I think it was close to a decade ago, maybe more, that I first fell in love with the Tour de France. I was no particular fan of cycling, not even of the movie Breaking Away, but I found myself in a solitary hotel room in Toronto on a business trip, and was drawn into watching a bike race across the French countryside. The network at the time had the iconic maple leaf as its logo, and though the network and the race itself, have changed over the years, it’s been a driving force for the month of July. I’ve made decisions about various television providers, solely based on the inclusion of the current network carrying the TDF. I even bought an HD TV to watch the race, but also the wonderful pictures of France. I lived in Texas at the time (another “hot spot” in the summer) when I fell in love with the Tour, and I wanted an escape from the heat, I now live in Arizona. With due respect to the record temperatures in the rest of the country, we always have to find some alternative for the summer months, for our many hours within-doors, much like the rest of you in those cold, dark winter months. One of our escapes is the Tour.
I was charmed when I found that Dorie included this iconic dessert in her book – that celebrated a famed bike race – Paris-Brest. I am, unfortunately, a single-month-only fan, though I occasionally peek at other results. But, I thought, it would be fun to create some bicycle-themed desserts to enjoy while celebrating the ultimate test of cycling ability.
Dorie’s recipe (and the classic dessert, I’m sure), contemplates a large cream puff, resembling a bicycle wheel. I, on the other hand, thought that individual “wheels” would be fun – so I endevoured to create small circles, but still filling with the amazing-sounding filling.

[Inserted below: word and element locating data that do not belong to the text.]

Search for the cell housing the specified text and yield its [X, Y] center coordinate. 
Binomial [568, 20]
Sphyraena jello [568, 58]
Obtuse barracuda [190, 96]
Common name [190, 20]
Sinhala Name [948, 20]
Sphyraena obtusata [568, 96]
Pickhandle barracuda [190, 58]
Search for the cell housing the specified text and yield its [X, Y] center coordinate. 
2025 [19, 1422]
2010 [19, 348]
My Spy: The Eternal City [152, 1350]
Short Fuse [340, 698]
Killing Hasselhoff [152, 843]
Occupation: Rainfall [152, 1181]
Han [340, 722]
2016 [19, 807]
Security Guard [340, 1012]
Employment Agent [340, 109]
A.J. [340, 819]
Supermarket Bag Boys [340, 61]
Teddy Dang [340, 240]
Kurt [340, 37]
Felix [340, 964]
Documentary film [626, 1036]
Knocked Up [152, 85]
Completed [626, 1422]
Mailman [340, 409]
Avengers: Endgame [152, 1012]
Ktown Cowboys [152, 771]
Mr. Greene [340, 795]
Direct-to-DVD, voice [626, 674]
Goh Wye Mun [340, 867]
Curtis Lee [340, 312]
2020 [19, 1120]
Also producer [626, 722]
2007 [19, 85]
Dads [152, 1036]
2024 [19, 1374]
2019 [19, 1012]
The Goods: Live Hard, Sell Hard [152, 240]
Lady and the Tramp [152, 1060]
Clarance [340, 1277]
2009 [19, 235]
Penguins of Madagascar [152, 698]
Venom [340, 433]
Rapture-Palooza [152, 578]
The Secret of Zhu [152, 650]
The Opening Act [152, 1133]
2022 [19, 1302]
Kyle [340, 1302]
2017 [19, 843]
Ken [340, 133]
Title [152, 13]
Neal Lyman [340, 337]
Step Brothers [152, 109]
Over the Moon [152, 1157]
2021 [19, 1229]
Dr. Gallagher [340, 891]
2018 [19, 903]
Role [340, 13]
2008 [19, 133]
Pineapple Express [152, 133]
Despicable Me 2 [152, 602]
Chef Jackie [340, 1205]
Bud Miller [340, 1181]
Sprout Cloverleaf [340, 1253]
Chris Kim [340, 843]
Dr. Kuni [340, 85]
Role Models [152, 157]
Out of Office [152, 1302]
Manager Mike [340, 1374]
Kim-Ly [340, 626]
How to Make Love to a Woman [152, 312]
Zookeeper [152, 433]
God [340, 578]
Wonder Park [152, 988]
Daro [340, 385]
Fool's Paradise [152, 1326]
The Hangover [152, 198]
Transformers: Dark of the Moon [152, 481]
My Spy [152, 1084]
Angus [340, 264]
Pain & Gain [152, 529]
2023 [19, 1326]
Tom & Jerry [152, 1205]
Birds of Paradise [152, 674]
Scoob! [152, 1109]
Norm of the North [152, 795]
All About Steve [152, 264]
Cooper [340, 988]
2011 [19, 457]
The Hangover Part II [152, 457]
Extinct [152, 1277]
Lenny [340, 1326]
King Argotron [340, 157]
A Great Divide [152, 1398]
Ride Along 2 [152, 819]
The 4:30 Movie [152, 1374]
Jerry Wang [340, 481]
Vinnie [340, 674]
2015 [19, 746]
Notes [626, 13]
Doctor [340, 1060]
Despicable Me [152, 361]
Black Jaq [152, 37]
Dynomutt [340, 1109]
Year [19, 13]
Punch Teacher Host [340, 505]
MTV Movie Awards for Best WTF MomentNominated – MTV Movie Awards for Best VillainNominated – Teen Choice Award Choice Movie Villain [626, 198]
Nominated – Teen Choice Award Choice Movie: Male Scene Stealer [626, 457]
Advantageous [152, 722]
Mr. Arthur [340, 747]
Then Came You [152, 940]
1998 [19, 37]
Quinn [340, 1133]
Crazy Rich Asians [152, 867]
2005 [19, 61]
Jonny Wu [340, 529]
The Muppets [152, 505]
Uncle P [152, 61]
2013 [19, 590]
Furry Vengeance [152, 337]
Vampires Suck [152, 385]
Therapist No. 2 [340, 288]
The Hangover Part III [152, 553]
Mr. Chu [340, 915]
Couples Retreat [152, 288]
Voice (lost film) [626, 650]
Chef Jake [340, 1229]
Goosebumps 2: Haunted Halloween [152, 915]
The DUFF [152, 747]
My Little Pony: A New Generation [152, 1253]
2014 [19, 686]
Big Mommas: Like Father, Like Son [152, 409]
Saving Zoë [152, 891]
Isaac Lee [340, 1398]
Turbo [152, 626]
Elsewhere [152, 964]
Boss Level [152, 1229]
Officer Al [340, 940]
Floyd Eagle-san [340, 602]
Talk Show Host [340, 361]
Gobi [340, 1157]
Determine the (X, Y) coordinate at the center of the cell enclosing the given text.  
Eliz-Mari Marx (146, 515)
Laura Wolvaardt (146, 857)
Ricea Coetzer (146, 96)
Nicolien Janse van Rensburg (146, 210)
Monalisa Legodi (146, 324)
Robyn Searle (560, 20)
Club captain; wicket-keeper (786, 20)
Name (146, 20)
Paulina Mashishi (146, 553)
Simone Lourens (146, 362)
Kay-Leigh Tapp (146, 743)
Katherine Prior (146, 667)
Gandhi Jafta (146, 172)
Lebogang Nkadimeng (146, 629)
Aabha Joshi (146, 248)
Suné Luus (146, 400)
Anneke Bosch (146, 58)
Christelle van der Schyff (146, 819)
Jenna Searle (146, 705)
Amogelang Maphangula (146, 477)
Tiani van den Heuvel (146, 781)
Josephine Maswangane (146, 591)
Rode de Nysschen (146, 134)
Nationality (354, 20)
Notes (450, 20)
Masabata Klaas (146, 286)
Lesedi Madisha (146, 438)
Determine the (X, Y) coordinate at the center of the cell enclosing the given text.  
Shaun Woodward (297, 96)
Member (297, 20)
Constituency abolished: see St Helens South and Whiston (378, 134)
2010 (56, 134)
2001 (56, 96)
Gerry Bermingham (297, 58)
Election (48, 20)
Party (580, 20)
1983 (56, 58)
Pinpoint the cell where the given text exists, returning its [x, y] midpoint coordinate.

|blanched almonds are coated in caramel coating
once complete, they go onto parchment to cool
then are whirled in a blender to chop finely
|the chopped carmelized almonds are stirred into a classic vanilla pastry cream and then
piped into the wheels
|dusted with a bit of powdered sugar and served with a
glass of French bubbly to toast the heroic efforts of the riders
in the TDF (go Mark Cavendish!)
I thought this was a lot of fun to make. If I were having a party, the large, single puff would be lovely with its toasted almonds on top. But this made for a nice little dessert, in honor of the boys of the peleton (who tonight will likely get to have some bubbly of their own. Though tomorrow they still have a ride, the Tour is mostly over – except for that last sprint along the Champs Elyses). Enjoy Paris!